* [Requirements] Put every line of the items below into a Markdown table with two columns, Row and Line, numbering the rows and skipping blank lines.

Item coordinate data
━━━

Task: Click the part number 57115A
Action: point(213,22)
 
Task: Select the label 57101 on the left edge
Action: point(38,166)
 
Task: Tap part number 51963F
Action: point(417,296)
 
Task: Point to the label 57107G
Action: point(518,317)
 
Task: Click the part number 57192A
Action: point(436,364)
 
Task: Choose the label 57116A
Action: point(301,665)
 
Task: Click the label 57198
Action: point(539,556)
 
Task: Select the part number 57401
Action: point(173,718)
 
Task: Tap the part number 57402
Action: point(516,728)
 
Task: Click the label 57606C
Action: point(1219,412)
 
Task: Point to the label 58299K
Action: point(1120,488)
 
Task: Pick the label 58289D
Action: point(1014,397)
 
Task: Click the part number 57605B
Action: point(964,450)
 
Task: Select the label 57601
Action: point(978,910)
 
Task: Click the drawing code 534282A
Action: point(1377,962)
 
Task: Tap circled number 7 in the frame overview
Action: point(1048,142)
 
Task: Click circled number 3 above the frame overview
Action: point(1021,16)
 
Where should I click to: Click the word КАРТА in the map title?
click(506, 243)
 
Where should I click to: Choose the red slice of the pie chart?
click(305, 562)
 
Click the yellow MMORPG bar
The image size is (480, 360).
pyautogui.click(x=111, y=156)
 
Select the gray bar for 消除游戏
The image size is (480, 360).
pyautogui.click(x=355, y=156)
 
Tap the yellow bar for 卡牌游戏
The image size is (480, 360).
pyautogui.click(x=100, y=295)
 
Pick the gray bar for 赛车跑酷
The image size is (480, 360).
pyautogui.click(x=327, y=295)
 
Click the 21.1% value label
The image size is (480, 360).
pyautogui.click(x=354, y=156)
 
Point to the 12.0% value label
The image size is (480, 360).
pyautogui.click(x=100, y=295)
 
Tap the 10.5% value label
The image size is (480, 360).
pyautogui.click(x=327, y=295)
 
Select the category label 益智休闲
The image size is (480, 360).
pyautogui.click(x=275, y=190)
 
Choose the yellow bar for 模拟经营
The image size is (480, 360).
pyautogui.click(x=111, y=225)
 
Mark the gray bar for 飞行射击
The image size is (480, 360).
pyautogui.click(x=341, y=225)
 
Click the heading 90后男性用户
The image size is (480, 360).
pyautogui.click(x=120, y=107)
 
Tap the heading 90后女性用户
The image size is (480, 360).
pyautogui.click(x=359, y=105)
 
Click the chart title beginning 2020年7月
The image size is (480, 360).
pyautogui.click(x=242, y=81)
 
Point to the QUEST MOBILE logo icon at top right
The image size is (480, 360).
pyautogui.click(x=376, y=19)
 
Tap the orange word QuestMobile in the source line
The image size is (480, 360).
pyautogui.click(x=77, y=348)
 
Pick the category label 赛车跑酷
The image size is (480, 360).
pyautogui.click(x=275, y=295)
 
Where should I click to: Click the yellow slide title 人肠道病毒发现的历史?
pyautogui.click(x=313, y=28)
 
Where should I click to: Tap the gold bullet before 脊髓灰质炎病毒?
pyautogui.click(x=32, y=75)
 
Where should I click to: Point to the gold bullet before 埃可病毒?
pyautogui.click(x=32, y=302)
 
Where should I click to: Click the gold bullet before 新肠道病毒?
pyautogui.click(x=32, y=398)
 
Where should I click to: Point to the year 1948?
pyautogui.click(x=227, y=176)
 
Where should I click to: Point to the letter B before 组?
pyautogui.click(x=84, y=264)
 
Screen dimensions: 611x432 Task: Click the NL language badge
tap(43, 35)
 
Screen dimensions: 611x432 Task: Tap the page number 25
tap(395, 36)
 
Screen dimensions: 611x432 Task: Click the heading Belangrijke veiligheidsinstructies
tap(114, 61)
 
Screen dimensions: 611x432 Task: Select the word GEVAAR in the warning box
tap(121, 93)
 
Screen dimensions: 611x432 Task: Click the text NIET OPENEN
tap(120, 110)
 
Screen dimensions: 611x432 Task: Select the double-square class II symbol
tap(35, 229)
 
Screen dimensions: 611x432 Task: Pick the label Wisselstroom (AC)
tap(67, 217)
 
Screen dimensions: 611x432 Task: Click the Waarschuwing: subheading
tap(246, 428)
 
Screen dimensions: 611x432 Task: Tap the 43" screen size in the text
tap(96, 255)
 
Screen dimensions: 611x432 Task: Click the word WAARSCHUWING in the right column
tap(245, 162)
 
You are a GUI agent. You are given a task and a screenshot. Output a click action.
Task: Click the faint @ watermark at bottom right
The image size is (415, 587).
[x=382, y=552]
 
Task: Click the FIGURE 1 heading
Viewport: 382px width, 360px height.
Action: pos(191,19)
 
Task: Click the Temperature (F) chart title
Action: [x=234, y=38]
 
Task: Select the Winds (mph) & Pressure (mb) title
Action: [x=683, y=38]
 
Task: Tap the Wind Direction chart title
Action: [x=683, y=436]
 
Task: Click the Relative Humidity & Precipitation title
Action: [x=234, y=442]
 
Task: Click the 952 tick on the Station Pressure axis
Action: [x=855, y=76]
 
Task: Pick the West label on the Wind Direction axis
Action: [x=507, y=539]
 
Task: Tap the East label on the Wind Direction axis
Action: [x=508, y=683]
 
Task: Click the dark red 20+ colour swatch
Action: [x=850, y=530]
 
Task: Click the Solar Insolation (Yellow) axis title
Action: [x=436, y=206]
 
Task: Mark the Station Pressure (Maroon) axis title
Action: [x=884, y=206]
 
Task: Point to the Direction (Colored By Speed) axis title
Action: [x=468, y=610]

━━━

* [Exercise result]
| Row | Line |
|---|---|
| 1 | Task: Click the part number 57115A |
| 2 | Action: point(213,22) |
| 3 | Task: Select the label 57101 on the left edge |
| 4 | Action: point(38,166) |
| 5 | Task: Tap part number 51963F |
| 6 | Action: point(417,296) |
| 7 | Task: Point to the label 57107G |
| 8 | Action: point(518,317) |
| 9 | Task: Click the part number 57192A |
| 10 | Action: point(436,364) |
| 11 | Task: Choose the label 57116A |
| 12 | Action: point(301,665) |
| 13 | Task: Click the label 57198 |
| 14 | Action: point(539,556) |
| 15 | Task: Select the part number 57401 |
| 16 | Action: point(173,718) |
| 17 | Task: Tap the part number 57402 |
| 18 | Action: point(516,728) |
| 19 | Task: Click the label 57606C |
| 20 | Action: point(1219,412) |
| 21 | Task: Point to the label 58299K |
| 22 | Action: point(1120,488) |
| 23 | Task: Pick the label 58289D |
| 24 | Action: point(1014,397) |
| 25 | Task: Click the part number 57605B |
| 26 | Action: point(964,450) |
| 27 | Task: Select the label 57601 |
| 28 | Action: point(978,910) |
| 29 | Task: Click the drawing code 534282A |
| 30 | Action: point(1377,962) |
| 31 | Task: Tap circled number 7 in the frame overview |
| 32 | Action: point(1048,142) |
| 33 | Task: Click circled number 3 above the frame overview |
| 34 | Action: point(1021,16) |
| 35 | Where should I click to: Click the word КАРТА in the map title? |
| 36 | click(506, 243) |
| 37 | Where should I click to: Choose the red slice of the pie chart? |
| 38 | click(305, 562) |
| 39 | Click the yellow MMORPG bar |
| 40 | The image size is (480, 360). |
| 41 | pyautogui.click(x=111, y=156) |
| 42 | Select the gray bar for 消除游戏 |
| 43 | The image size is (480, 360). |
| 44 | pyautogui.click(x=355, y=156) |
| 45 | Tap the yellow bar for 卡牌游戏 |
| 46 | The image size is (480, 360). |
| 47 | pyautogui.click(x=100, y=295) |
| 48 | Pick the gray bar for 赛车跑酷 |
| 49 | The image size is (480, 360). |
| 50 | pyautogui.click(x=327, y=295) |
| 51 | Click the 21.1% value label |
| 52 | The image size is (480, 360). |
| 53 | pyautogui.click(x=354, y=156) |
| 54 | Point to the 12.0% value label |
| 55 | The image size is (480, 360). |
| 56 | pyautogui.click(x=100, y=295) |
| 57 | Tap the 10.5% value label |
| 58 | The image size is (480, 360). |
| 59 | pyautogui.click(x=327, y=295) |
| 60 | Select the category label 益智休闲 |
| 61 | The image size is (480, 360). |
| 62 | pyautogui.click(x=275, y=190) |
| 63 | Choose the yellow bar for 模拟经营 |
| 64 | The image size is (480, 360). |
| 65 | pyautogui.click(x=111, y=225) |
| 66 | Mark the gray bar for 飞行射击 |
| 67 | The image size is (480, 360). |
| 68 | pyautogui.click(x=341, y=225) |
| 69 | Click the heading 90后男性用户 |
| 70 | The image size is (480, 360). |
| 71 | pyautogui.click(x=120, y=107) |
| 72 | Tap the heading 90后女性用户 |
| 73 | The image size is (480, 360). |
| 74 | pyautogui.click(x=359, y=105) |
| 75 | Click the chart title beginning 2020年7月 |
| 76 | The image size is (480, 360). |
| 77 | pyautogui.click(x=242, y=81) |
| 78 | Point to the QUEST MOBILE logo icon at top right |
| 79 | The image size is (480, 360). |
| 80 | pyautogui.click(x=376, y=19) |
| 81 | Tap the orange word QuestMobile in the source line |
| 82 | The image size is (480, 360). |
| 83 | pyautogui.click(x=77, y=348) |
| 84 | Pick the category label 赛车跑酷 |
| 85 | The image size is (480, 360). |
| 86 | pyautogui.click(x=275, y=295) |
| 87 | Where should I click to: Click the yellow slide title 人肠道病毒发现的历史? |
| 88 | pyautogui.click(x=313, y=28) |
| 89 | Where should I click to: Tap the gold bullet before 脊髓灰质炎病毒? |
| 90 | pyautogui.click(x=32, y=75) |
| 91 | Where should I click to: Point to the gold bullet before 埃可病毒? |
| 92 | pyautogui.click(x=32, y=302) |
| 93 | Where should I click to: Click the gold bullet before 新肠道病毒? |
| 94 | pyautogui.click(x=32, y=398) |
| 95 | Where should I click to: Point to the year 1948? |
| 96 | pyautogui.click(x=227, y=176) |
| 97 | Where should I click to: Point to the letter B before 组? |
| 98 | pyautogui.click(x=84, y=264) |
| 99 | Screen dimensions: 611x432 Task: Click the NL language badge |
| 100 | tap(43, 35) |
| 101 | Screen dimensions: 611x432 Task: Tap the page number 25 |
| 102 | tap(395, 36) |
| 103 | Screen dimensions: 611x432 Task: Click the heading Belangrijke veiligheidsinstructies |
| 104 | tap(114, 61) |
| 105 | Screen dimensions: 611x432 Task: Select the word GEVAAR in the warning box |
| 106 | tap(121, 93) |
| 107 | Screen dimensions: 611x432 Task: Click the text NIET OPENEN |
| 108 | tap(120, 110) |
| 109 | Screen dimensions: 611x432 Task: Select the double-square class II symbol |
| 110 | tap(35, 229) |
| 111 | Screen dimensions: 611x432 Task: Pick the label Wisselstroom (AC) |
| 112 | tap(67, 217) |
| 113 | Screen dimensions: 611x432 Task: Click the Waarschuwing: subheading |
| 114 | tap(246, 428) |
| 115 | Screen dimensions: 611x432 Task: Tap the 43" screen size in the text |
| 116 | tap(96, 255) |
| 117 | Screen dimensions: 611x432 Task: Click the word WAARSCHUWING in the right column |
| 118 | tap(245, 162) |
| 119 | You are a GUI agent. You are given a task and a screenshot. Output a click action. |
| 120 | Task: Click the faint @ watermark at bottom right |
| 121 | The image size is (415, 587). |
| 122 | [x=382, y=552] |
| 123 | Task: Click the FIGURE 1 heading |
| 124 | Viewport: 382px width, 360px height. |
| 125 | Action: pos(191,19) |
| 126 | Task: Click the Temperature (F) chart title |
| 127 | Action: [x=234, y=38] |
| 128 | Task: Select the Winds (mph) & Pressure (mb) title |
| 129 | Action: [x=683, y=38] |
| 130 | Task: Tap the Wind Direction chart title |
| 131 | Action: [x=683, y=436] |
| 132 | Task: Click the Relative Humidity & Precipitation title |
| 133 | Action: [x=234, y=442] |
| 134 | Task: Click the 952 tick on the Station Pressure axis |
| 135 | Action: [x=855, y=76] |
| 136 | Task: Pick the West label on the Wind Direction axis |
| 137 | Action: [x=507, y=539] |
| 138 | Task: Tap the East label on the Wind Direction axis |
| 139 | Action: [x=508, y=683] |
| 140 | Task: Click the dark red 20+ colour swatch |
| 141 | Action: [x=850, y=530] |
| 142 | Task: Click the Solar Insolation (Yellow) axis title |
| 143 | Action: [x=436, y=206] |
| 144 | Task: Mark the Station Pressure (Maroon) axis title |
| 145 | Action: [x=884, y=206] |
| 146 | Task: Point to the Direction (Colored By Speed) axis title |
| 147 | Action: [x=468, y=610] |